Thursday, July 15, 2010

Is the Housing Market in the ICU or is it DOA?

The nation's housing market recently began to spiral downward, and there seems to be no bottom in sight. There has long been concern that unemployment would relentlessly lead to serious delinquencies and foreclosures, as evidenced in the chart at left. It looks like there will be over 1 million foreclosures this year, a new record. Now, even very wealthy borrowers are walking away from mortgage debt. Apparently, many people are strategically defaulting on their mortgages even though they have the means to pay because they are so far underwater, meaning the market value of their homes does not cover the amount of their mortgage debt. 4.5 million homeowners are deeply underwater. So expect to see massive potential real estate inventory for years to come as banks hold distressed properties off the market and more and more homeowners succumb to the temptation to strategically default. This reality will lead to constant pressure for price deflation in the housing market.

Meanwhile, buyers are running for cover. After the expiration of the home buyer's tax credit, pending sales plunged to a record low level. We recently learned that mortgage applications are plummeting even in the face of record low mortgage rates.

So what does this all mean? Well, first, real estate prices seem destined to fall more, with all of the attendant consequences on consumption implicit in the evaporation of household wealth.
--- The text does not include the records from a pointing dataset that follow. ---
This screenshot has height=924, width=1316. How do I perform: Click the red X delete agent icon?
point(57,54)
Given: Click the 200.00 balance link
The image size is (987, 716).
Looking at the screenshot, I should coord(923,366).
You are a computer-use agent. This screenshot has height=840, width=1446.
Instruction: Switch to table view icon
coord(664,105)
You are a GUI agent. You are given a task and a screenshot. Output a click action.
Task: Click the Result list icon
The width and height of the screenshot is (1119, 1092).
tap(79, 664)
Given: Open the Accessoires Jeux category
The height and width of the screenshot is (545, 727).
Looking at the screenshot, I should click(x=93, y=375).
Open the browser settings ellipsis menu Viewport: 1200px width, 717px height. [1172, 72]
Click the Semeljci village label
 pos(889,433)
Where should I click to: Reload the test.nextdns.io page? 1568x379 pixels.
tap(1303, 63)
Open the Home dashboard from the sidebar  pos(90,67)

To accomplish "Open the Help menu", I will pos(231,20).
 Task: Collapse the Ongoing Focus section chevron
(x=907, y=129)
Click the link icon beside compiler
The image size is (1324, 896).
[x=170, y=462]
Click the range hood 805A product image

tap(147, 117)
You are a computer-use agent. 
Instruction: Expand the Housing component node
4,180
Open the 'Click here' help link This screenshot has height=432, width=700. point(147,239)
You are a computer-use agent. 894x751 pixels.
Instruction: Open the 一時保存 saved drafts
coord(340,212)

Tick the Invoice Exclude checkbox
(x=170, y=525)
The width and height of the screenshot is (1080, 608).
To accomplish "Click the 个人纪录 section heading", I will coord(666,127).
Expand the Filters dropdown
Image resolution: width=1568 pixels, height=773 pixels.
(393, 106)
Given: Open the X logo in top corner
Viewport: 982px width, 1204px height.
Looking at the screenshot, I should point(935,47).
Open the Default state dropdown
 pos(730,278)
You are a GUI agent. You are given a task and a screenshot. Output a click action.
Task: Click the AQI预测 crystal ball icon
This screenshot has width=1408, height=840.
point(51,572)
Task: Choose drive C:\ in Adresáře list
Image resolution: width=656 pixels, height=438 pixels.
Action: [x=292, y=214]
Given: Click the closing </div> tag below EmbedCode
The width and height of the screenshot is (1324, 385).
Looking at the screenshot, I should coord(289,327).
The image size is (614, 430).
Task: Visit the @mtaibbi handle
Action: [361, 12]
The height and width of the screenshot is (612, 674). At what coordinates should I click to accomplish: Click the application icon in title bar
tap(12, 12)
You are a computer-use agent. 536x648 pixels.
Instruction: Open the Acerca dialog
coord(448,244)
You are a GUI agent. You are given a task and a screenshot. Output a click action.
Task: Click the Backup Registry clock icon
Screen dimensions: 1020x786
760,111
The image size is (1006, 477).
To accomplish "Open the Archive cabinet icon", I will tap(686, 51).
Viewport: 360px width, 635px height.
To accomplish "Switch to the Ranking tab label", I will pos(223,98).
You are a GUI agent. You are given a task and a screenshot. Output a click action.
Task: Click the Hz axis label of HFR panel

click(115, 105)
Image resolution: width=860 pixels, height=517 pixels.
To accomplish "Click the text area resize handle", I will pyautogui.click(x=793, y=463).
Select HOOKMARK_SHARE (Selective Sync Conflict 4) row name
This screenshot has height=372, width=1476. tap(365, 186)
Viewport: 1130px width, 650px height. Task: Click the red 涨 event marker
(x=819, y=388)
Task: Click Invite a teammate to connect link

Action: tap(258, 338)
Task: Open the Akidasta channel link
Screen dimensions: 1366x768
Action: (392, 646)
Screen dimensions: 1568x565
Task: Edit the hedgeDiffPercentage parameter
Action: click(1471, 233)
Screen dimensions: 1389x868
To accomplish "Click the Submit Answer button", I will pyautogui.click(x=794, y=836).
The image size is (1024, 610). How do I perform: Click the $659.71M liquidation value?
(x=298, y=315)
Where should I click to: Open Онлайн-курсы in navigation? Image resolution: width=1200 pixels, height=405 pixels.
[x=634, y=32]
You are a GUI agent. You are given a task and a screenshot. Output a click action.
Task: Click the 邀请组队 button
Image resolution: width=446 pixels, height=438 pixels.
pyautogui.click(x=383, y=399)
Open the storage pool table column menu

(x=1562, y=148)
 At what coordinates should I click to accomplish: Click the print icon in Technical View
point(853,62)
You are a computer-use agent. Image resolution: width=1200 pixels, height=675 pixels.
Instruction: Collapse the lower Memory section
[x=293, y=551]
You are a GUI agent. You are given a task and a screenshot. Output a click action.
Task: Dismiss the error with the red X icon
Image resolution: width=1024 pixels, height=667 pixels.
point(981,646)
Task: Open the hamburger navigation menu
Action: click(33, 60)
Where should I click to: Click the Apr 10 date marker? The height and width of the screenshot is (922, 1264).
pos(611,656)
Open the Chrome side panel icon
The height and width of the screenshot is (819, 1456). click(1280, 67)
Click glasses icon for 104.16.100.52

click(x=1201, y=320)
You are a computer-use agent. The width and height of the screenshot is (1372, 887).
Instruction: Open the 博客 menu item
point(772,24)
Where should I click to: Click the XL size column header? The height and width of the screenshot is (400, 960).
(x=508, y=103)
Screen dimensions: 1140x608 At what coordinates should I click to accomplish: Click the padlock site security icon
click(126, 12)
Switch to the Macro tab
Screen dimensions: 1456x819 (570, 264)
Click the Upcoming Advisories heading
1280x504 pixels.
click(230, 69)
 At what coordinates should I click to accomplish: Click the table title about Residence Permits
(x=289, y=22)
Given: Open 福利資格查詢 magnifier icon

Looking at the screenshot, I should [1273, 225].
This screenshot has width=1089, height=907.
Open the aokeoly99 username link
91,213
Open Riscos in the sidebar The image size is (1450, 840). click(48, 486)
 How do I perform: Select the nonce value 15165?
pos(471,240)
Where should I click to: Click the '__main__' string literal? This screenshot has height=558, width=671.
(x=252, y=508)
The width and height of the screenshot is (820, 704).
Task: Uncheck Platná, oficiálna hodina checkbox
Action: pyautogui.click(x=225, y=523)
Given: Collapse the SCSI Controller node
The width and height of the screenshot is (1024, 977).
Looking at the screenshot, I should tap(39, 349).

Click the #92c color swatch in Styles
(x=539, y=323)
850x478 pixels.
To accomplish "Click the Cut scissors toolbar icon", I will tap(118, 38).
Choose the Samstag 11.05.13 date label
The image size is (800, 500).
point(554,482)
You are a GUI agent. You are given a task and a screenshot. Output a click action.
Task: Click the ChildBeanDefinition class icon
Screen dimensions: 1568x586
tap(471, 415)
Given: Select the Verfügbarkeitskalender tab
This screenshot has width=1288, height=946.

Second, bank capital seems exposed to further losses from mortgage lending, meaning more bank failures, more cash hoarding and less capital in the banking system for lending.

I have argued for some time that we bailed out the wrong people. We bailed out reckless bankers instead of their victims. I cannot help but wonder about the extreme shortsightedness of our political leaders on this point. If we had bailed out homeowners with the trillions spent bailing out the bankers, the real estate market may have been saved. Ironically, debt relief for consumers would have saved the financial sector billions in mortgage losses while promoting consumption and forestalling a deep recession. According to an IMF study, targeted debt relief for borrowers is "most successful" in containing financial crises.

We will regret these policy errors if residential real estate markets go into a full-fledged dive.